Stoke’s first two penalties were saved as Ruiter dived first right and then left, while Sinclair and McGeouch put ours away. One of their giant centre-backs blasted in their third effort before O’Nien rolled our third into the corner, then Stoke’s Szerto (I think) dinked their fourth penalty into the middle of the net. Up stepped Hume – and made no mistake. 4-2, and on chances created, we were probably worth the win.
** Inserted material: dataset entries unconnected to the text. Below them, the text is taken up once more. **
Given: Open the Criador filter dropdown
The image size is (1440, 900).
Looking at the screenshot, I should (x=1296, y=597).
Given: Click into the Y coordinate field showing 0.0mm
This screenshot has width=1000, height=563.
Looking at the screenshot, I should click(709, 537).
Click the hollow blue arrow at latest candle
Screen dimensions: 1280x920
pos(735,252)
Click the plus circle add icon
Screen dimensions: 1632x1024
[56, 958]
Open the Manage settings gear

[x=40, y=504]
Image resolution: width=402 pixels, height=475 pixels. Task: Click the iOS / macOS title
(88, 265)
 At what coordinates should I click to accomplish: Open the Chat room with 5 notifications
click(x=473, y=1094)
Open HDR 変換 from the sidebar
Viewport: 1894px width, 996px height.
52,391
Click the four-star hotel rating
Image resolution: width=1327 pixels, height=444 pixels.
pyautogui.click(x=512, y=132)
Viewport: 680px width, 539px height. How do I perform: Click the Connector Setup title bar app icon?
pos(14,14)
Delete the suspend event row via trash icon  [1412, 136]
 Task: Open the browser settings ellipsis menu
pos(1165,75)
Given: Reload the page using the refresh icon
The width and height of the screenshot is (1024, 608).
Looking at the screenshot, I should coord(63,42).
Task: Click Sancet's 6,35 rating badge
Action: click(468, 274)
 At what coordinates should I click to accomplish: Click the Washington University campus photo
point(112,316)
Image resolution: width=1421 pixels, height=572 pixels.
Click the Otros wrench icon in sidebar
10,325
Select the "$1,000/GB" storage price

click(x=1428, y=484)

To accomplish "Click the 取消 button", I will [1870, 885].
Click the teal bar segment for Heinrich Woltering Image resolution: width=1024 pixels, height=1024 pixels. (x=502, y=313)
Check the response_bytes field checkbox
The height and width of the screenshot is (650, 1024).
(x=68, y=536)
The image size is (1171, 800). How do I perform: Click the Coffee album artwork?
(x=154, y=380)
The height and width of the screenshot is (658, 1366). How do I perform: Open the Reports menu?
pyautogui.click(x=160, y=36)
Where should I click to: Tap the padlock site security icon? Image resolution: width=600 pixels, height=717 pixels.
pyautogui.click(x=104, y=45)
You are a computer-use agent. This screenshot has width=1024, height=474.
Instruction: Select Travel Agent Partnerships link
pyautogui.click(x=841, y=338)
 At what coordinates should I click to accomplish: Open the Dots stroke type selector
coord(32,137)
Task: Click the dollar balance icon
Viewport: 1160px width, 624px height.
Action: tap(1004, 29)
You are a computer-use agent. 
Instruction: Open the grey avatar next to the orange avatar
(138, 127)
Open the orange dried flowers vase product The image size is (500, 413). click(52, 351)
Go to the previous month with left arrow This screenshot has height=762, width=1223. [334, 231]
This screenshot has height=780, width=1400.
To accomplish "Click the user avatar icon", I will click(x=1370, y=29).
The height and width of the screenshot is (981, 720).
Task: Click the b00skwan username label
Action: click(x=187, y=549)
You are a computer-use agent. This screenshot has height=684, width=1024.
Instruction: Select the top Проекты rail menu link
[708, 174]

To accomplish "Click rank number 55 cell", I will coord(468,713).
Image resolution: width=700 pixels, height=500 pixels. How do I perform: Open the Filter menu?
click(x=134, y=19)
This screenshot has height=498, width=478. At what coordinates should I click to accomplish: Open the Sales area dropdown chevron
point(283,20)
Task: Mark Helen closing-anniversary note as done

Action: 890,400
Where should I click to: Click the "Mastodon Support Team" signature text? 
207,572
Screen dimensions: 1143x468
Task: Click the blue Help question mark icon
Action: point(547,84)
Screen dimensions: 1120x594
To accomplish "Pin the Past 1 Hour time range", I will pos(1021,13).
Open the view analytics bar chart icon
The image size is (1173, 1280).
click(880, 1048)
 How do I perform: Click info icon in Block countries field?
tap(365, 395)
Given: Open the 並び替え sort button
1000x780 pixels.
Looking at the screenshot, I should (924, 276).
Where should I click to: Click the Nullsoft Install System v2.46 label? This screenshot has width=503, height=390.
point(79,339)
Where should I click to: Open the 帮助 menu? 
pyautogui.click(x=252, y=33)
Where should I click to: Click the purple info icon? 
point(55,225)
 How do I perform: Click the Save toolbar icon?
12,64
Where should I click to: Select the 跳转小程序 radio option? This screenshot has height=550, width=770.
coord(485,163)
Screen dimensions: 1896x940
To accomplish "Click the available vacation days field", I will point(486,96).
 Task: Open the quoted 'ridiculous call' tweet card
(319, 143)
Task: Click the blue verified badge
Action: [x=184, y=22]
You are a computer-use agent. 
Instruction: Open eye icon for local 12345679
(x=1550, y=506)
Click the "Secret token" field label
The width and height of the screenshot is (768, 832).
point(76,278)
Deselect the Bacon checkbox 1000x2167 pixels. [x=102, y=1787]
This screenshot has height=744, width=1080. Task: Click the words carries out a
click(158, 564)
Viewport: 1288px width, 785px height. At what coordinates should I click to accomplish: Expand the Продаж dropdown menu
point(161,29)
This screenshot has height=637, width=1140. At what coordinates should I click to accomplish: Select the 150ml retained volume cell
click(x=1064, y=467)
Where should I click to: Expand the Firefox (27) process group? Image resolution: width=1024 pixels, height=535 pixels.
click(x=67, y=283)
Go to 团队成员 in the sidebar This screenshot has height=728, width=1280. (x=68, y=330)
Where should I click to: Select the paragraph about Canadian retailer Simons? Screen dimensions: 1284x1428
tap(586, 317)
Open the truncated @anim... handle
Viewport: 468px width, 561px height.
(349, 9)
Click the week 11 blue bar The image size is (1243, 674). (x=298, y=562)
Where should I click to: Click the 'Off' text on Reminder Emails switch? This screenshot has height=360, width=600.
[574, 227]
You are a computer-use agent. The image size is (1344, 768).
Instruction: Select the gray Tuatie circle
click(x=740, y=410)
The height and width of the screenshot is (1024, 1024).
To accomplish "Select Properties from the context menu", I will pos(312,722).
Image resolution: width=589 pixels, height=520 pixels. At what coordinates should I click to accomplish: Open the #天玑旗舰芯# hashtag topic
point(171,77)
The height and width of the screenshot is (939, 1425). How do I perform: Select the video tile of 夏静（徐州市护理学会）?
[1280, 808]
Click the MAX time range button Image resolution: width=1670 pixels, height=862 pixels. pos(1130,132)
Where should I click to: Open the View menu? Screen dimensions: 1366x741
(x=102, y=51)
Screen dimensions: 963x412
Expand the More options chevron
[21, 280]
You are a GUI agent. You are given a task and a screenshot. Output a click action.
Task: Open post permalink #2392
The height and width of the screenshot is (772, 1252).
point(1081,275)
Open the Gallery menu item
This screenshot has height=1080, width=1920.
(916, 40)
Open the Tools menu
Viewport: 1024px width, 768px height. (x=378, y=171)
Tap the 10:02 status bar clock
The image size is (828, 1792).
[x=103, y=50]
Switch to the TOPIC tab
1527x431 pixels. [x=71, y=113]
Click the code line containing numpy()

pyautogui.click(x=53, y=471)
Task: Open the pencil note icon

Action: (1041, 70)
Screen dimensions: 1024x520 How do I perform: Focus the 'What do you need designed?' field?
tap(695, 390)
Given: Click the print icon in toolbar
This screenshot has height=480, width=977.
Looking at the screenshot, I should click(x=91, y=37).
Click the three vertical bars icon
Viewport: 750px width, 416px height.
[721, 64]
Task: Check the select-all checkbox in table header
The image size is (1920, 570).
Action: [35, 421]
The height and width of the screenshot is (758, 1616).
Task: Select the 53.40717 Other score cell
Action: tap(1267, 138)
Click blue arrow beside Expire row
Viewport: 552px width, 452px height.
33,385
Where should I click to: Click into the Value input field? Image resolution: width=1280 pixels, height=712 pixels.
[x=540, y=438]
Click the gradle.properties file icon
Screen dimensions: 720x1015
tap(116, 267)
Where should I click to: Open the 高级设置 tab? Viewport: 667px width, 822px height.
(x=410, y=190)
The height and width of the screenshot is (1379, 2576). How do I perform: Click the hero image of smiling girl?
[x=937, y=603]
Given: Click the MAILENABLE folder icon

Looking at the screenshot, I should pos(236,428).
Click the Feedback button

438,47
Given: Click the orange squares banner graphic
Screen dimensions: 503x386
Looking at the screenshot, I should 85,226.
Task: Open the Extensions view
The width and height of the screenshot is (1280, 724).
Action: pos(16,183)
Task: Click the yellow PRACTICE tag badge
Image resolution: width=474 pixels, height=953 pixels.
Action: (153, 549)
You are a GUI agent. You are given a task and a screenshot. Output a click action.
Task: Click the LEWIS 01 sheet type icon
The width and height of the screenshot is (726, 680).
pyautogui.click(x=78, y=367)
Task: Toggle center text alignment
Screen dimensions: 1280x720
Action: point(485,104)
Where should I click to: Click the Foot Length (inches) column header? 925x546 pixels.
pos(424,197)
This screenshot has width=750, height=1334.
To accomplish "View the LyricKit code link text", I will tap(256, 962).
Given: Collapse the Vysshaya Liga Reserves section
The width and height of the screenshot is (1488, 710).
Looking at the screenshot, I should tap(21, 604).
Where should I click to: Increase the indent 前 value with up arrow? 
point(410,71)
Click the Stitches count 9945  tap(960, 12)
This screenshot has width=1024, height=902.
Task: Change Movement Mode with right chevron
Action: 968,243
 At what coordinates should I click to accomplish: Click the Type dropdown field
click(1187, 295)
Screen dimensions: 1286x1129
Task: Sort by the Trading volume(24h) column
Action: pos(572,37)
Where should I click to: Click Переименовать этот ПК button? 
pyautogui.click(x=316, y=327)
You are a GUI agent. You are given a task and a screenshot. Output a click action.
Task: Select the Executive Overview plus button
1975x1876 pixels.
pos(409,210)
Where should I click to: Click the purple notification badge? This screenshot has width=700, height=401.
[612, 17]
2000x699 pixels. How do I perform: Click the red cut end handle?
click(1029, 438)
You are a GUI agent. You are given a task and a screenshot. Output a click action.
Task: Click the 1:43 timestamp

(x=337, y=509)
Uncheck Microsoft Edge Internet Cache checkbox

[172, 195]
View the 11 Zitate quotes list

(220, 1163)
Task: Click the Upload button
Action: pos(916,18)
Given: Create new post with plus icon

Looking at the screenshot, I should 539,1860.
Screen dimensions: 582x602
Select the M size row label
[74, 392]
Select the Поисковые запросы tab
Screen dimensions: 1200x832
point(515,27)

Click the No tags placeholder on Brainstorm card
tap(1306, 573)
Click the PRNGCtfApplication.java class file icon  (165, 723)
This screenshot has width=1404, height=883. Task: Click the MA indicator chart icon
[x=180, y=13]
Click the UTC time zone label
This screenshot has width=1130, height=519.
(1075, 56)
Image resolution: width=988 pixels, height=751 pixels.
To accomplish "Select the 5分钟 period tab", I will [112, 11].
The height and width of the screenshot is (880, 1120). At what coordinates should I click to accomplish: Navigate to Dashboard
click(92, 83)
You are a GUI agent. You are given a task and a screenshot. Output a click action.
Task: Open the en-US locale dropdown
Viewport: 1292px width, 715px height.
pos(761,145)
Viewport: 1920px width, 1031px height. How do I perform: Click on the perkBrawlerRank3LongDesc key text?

Man of the Match? Well, Wyke showed there’s a lot more to him that just hoying himself at big defenders, and his hold-up play was canny. Sinclair looked very sharp for someone who’s just missed a month, and McGeouch was exactly what we thought he’d be. Ozturk was Ozturk – good in the air, and up for a physical challenge (which Stoke didn’t provide) and Flanagan was Baldwin with a slightly different haircut. Two fullbacks got forward whenever possible, with Hume in particular belying his slight frame with some tenacious work. Robson and O’Nien showed plenty of graft and energy. Maguire produced the sort of game we bought him for and was unlucky not to score. Ruiter had precious little to do in terms of saves in normal time, but effectively killed the shootout by stopping the first two efforts.

For me, Hume just edges out Maguire, but only by a tiny margin.